Otter Creek Park is a great place for recreational activities. They have hiking trails, biking, horseback riding, camping, and even a shooting range for guns and archery. It is a beautiful location with over 2,000 acres set aside to preserve one of our most precious natural resources- water. But it is more than just a fun place to visit and enjoy the outdoors. There are many things we can learn from our interactions with nature, many ways to connect our classroom studies to our daily lives and encourage our children to get involved in their community.
Yes, I'm talking about field trips. I know how hard it can be to get one organized. There's all the paperwork, the need to apply it to state learning objectives, the parental permission forms, the transportation preparations, and the school funding. However, seeing our young people actively engaged in their studies and making connections is well worth the effort. As educators across the nation are struggling to improve test scores and retention of the basic foundations in learning, many schools are cutting out all the "extras", but these cut-backs seem to be doing more harm than good.

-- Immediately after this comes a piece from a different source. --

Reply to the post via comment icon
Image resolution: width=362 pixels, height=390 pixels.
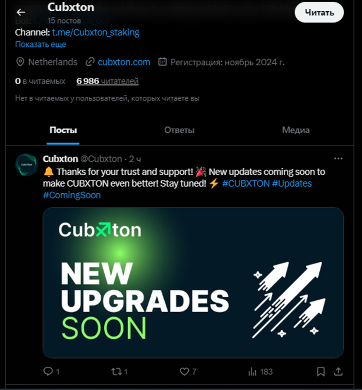(48, 371)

Our children are disconnected and disengaged.
Many are trying to approach education in new ways, collaborating with other countries that are finding greater success in building a wise and knowledgable future, and one notable effort is the environmental education movement. Some schools are completely altering their educational perspective and finding ways to connect the disciplines across classrooms and across lives. Richard Louv coined the phrase "nature deficit disorder" to describe our increasingly disengaged youth and proposed that reconnecting with the land would increase attentiveness, awareness, and memory retention in our youth.
A great topic to facilitate this process of making connections when taking a field trip to Otter Creek Park would be erosion. There are places along the creek bed, without having to move too far along the trails, where students can see tree roots that have been exposed as the seasonal flood waters carried away the soil and limestone bluffs where they can witness erosion in action and even get a glimpse of fossilization. If your students bring their own journals, they can take notes about their observations, sketch their surroundings, and get engaged by asking questions. Erosion ties into water pollution, and this is a great opportunity to get children aware of their own water supply and how to get involved in water preservation efforts.
Teachers can tie in topics from other disciplines by having students read the works of nature enthusiasts like Ralph Waldo Emmerson and Aldo Leopold, writing their own poems or essays about nature, writing letters to their state government about water laws and regulations, immerse themselves in the natural history of Kentucky, practice math and geometry with maps and orienteering along the creek, and so much more. It is easier to bring everything together and give it meaning and purpose, when we can see the connections and how to utilize our newfound knowledge in our daily pursuits.